▶ _Required work_
Can you retype the fellowship text below word for word, from "Recipients of the" through "much else besides."?

▶ _Extract_
+---+
Internal Faculty Release Fellows

Recipients of the four annually awarded Internal Faculty Fellowships receive a one-course teaching release in the spring semester of the fellowship year, a $1,000 research bursary, and an office in the Glasscock Center for the fellowship year. For recipients with more than a one-course teaching load, an additional teaching release will be arranged by the recipient's home department or program.

The 2008-2009 fellows will be resident in the Glasscock Center in the spring of 2009, pursuing scholarly projects under the theme "Journeys." This theme will allow explorations of everything from space exploration to border crossings, quest myths to cinematic travelogues, farewell rituals to forced marches, dioramas to guide books and travel diaries – and much else besides.

Leah DeVun, Assistant Professor in the Department of History, will focus on understandings of intersex from the 12th-15th centuries, a critical period for the formation of ideas about intersex as well as the establishment of professionalized fields such as medicine, surgery, and law. By drawing upon interdisciplinary scholarship and previously unpublished medieval texts, her study offers a new perspective on the cultural history of sex and examines how categories of biological sex have been mediated by cultural concerns in the past.
+---+
▶ _Data listing_
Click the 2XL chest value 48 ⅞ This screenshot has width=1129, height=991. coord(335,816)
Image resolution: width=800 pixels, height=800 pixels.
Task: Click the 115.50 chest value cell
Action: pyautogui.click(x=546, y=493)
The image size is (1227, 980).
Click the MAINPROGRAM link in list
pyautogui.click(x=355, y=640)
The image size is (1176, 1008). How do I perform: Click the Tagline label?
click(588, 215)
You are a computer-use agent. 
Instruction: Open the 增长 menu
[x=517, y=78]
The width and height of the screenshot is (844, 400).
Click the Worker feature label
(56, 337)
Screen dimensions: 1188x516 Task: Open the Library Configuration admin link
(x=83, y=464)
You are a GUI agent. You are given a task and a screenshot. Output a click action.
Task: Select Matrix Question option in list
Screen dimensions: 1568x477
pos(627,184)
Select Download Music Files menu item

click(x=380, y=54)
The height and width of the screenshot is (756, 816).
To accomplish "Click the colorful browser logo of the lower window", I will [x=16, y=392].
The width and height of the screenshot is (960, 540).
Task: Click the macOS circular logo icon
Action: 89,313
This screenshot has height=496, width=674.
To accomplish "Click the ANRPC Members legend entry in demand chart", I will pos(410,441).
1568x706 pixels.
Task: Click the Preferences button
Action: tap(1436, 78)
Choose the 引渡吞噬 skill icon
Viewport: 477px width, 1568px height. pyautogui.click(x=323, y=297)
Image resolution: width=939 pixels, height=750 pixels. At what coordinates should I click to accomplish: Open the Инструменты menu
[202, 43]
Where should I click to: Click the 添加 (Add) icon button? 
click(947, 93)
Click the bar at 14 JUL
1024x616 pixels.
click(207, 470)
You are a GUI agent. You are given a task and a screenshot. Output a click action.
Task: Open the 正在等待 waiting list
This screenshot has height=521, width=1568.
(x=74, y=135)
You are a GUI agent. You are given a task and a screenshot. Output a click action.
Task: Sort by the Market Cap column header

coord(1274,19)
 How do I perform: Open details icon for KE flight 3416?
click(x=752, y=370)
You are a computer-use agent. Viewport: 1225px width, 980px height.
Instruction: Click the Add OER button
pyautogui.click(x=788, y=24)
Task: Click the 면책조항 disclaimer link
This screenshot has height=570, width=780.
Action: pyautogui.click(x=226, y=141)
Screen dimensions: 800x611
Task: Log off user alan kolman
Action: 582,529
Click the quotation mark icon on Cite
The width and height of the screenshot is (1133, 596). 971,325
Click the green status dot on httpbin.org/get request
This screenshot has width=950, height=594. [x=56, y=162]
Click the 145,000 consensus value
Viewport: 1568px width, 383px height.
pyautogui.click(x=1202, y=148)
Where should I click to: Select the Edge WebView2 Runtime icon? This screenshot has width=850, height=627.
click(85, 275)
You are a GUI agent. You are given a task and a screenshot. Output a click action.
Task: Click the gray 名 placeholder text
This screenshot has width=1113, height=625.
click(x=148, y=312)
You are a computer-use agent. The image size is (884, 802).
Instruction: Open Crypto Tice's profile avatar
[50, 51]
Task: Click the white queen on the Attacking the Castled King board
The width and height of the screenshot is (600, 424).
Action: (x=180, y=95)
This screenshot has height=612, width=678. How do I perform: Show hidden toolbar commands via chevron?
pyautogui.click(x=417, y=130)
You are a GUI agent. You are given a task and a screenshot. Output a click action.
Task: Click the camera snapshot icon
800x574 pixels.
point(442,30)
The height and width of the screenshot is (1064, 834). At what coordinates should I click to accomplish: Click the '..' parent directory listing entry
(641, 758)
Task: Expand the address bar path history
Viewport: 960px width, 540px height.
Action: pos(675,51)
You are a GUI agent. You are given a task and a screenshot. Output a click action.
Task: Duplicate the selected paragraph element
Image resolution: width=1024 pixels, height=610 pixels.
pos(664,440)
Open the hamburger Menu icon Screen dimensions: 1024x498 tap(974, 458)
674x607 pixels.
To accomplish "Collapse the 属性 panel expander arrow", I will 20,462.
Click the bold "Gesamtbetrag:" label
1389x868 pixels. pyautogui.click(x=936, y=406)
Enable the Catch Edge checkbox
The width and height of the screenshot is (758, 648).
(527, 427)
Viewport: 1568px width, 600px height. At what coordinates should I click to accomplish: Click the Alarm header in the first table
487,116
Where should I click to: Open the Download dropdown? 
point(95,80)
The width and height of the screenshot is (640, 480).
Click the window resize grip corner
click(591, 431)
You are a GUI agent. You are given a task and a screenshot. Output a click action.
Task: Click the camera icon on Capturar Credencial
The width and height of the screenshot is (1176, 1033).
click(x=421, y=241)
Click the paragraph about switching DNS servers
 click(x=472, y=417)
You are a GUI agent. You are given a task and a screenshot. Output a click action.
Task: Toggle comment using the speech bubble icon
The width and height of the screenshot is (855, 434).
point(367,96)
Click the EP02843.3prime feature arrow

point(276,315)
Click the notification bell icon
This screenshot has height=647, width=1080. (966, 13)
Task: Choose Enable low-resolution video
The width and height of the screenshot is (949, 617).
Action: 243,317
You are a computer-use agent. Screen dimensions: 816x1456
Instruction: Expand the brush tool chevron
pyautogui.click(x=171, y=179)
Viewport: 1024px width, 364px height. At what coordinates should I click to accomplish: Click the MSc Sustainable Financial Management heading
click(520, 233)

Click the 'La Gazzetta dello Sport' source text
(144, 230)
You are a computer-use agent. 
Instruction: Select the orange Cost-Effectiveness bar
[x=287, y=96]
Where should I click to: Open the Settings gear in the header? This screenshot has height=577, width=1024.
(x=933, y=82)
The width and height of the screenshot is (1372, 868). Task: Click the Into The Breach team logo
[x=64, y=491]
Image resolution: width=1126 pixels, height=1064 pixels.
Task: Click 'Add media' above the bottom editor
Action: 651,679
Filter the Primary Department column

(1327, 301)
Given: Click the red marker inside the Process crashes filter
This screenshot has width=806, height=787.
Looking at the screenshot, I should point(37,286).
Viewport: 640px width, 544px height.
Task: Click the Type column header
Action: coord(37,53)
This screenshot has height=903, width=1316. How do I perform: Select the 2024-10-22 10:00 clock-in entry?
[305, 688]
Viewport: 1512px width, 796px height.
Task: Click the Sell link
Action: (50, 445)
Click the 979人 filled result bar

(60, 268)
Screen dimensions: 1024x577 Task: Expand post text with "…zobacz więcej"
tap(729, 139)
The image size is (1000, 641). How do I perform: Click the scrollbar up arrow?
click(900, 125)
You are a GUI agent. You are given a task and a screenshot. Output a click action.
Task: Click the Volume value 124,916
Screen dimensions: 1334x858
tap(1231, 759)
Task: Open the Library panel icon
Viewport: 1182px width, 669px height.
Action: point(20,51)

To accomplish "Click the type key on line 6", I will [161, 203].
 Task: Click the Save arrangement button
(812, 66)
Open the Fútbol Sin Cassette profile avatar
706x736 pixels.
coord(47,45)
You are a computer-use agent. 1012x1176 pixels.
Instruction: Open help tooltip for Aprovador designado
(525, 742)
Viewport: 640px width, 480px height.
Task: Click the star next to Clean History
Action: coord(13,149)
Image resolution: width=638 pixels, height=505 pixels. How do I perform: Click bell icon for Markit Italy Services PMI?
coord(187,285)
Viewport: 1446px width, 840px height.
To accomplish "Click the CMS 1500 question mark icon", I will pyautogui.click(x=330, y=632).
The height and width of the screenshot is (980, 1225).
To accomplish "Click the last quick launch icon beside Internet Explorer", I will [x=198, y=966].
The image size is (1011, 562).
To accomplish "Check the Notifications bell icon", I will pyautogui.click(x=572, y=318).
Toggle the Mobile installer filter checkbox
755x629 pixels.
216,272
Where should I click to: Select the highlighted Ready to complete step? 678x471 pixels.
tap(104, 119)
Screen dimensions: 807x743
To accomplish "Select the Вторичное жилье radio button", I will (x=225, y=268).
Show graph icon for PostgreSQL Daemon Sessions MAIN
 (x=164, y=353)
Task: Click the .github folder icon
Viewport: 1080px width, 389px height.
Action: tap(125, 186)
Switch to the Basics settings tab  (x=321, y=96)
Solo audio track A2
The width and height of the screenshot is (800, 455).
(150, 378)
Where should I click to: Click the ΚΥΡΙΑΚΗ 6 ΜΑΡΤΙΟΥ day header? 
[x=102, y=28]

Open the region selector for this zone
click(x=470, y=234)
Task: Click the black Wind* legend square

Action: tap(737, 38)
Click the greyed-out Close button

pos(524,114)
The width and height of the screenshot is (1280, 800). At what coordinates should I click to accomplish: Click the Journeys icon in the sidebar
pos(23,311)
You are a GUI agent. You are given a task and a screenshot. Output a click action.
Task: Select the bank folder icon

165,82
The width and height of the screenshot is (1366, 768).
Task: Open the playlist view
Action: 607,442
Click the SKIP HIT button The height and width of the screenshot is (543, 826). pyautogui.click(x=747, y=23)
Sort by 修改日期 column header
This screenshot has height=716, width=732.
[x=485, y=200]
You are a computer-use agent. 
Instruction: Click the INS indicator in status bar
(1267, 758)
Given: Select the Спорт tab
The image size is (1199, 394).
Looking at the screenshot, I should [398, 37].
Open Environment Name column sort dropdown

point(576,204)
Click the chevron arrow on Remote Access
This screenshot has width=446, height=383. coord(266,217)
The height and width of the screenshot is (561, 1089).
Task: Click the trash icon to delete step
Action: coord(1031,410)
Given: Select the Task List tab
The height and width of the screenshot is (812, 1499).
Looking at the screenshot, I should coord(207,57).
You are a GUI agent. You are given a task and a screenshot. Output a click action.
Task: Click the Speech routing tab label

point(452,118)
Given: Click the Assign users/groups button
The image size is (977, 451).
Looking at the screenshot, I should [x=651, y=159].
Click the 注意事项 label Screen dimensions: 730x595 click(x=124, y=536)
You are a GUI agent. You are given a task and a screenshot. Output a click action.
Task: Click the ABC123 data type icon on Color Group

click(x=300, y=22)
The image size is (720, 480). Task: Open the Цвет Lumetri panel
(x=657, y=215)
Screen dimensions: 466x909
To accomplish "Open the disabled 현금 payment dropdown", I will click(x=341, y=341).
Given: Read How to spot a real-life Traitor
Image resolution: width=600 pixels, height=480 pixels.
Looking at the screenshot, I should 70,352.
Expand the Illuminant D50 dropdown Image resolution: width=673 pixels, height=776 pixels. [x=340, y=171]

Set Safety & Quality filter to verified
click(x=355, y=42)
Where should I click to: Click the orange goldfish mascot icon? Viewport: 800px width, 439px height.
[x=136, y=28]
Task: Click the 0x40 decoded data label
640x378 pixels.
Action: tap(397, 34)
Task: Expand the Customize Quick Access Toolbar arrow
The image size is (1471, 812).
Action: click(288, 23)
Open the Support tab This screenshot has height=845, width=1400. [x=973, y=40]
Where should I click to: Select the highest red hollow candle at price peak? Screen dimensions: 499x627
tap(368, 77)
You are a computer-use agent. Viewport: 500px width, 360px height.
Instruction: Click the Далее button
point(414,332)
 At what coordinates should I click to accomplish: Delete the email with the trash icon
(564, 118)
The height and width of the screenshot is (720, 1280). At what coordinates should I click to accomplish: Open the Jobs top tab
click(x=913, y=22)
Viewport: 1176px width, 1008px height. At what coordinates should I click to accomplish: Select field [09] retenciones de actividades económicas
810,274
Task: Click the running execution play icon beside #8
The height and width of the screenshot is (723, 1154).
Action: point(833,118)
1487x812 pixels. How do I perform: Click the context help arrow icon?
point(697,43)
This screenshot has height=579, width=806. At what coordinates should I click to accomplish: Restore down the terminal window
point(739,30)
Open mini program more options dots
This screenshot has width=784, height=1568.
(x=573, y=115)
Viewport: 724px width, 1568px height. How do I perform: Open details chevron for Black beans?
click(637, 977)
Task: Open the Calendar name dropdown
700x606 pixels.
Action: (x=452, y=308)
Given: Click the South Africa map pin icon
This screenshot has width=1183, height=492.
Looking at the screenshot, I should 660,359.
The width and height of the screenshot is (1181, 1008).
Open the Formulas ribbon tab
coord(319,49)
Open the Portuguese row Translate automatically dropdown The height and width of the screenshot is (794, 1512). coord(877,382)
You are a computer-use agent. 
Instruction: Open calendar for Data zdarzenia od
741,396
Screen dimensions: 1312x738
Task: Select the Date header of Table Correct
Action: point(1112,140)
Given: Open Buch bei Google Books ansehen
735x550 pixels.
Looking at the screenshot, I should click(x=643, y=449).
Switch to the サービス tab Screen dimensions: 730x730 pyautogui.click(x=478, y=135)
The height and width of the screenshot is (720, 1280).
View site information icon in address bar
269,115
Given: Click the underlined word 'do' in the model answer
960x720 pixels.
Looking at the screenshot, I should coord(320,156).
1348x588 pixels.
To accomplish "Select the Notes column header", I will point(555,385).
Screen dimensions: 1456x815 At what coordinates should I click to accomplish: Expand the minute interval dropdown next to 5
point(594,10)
+---+
▶ _Completed exercise_
Recipients of the four annually awarded Internal Faculty Fellowships receive a one-course teaching release in the spring semester of the fellowship year, a $1,000 research bursary, and an office in the Glasscock Center for the fellowship year. For recipients with more than a one-course teaching load, an additional teaching release will be arranged by the recipient's home department or program.

The 2008-2009 fellows will be resident in the Glasscock Center in the spring of 2009, pursuing scholarly projects under the theme "Journeys." This theme will allow explorations of everything from space exploration to border crossings, quest myths to cinematic travelogues, farewell rituals to forced marches, dioramas to guide books and travel diaries – and much else besides.